The strategy means that plants in the United States, Britain and Germany are threatened with closure. In low-cost countries, however, production will be expanded. While production in Bochum is to be stopped by 2015 at the latest, production capacity in Gliwice, Poland, will be increased by 25 percent. Another reason why factories like those in Bochum have no future is because GM wants to increasingly supply the European market with imports from low-cost countries. By 2016, an additional 300,000 vehicles will be exported to Europe from plants in Mexico, Korea and China.
At the same time, the US automaker plans to consolidate its global range of models.
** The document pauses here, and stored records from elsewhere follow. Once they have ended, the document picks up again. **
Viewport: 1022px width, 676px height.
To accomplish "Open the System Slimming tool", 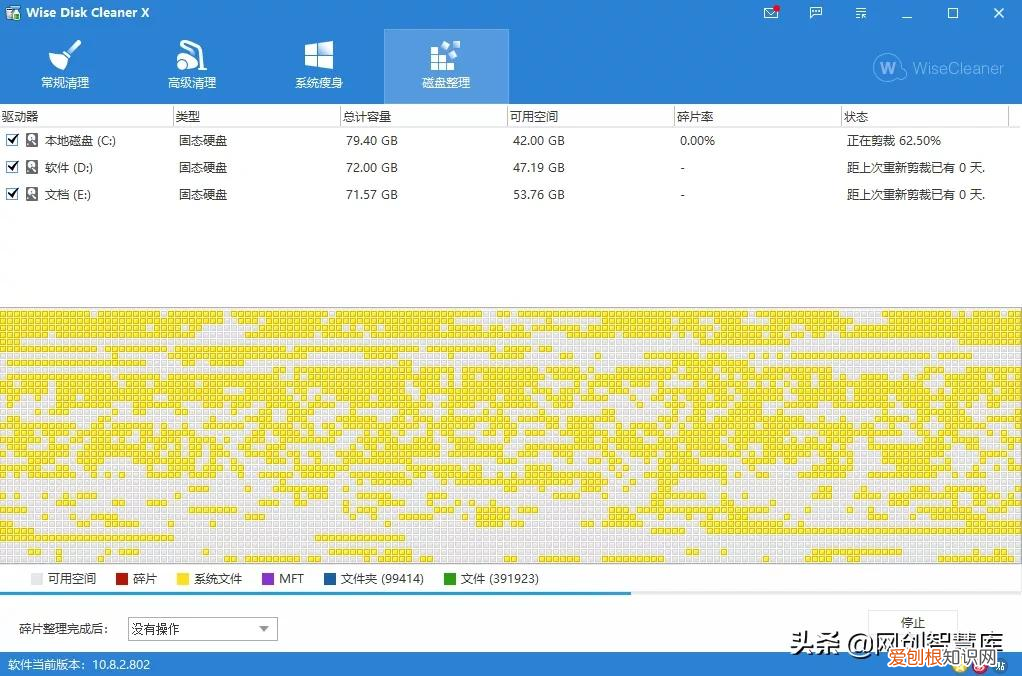I will tap(318, 62).

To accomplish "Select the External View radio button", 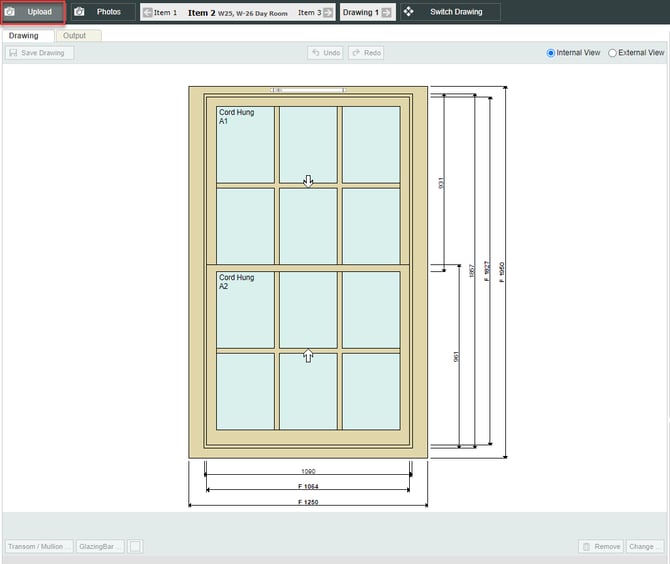I will 613,53.
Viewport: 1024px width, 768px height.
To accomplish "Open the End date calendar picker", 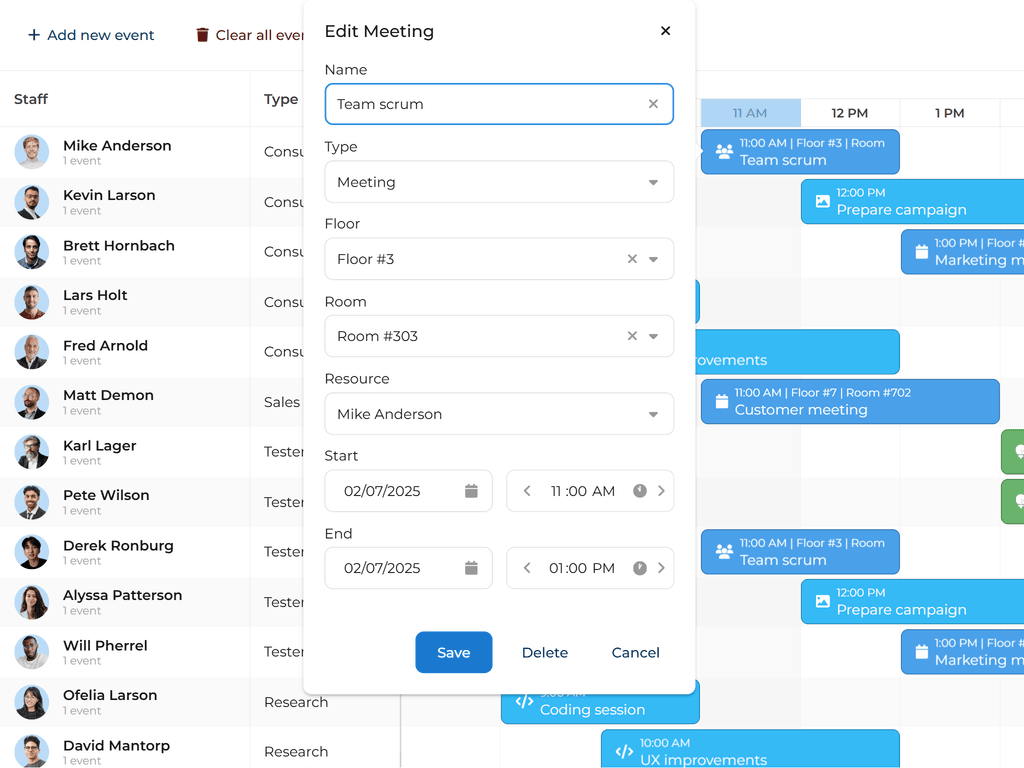I will click(x=471, y=568).
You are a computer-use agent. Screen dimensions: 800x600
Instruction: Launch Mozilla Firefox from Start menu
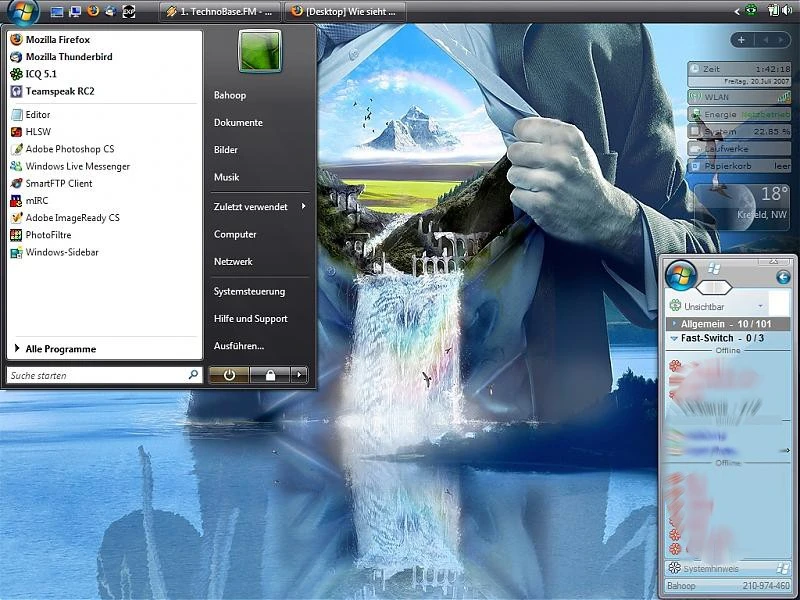(57, 40)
According to an internal plan, the number of vehicle platforms, currently 30, will be cut to less than half that figure by 2018. In the future, there will hardly be any models that are developed specifically for a market like Europe.
The Spiegel Online article says that the moves may make GM more profitable in the short run and boost stock prices but the company may continue to lose market share to Volkswagen which has a better long range strategy. In the meantime German factory workers may have to face the same upsetting fact as have those in the peripheral countries: They have priced themselves out of the global labor market.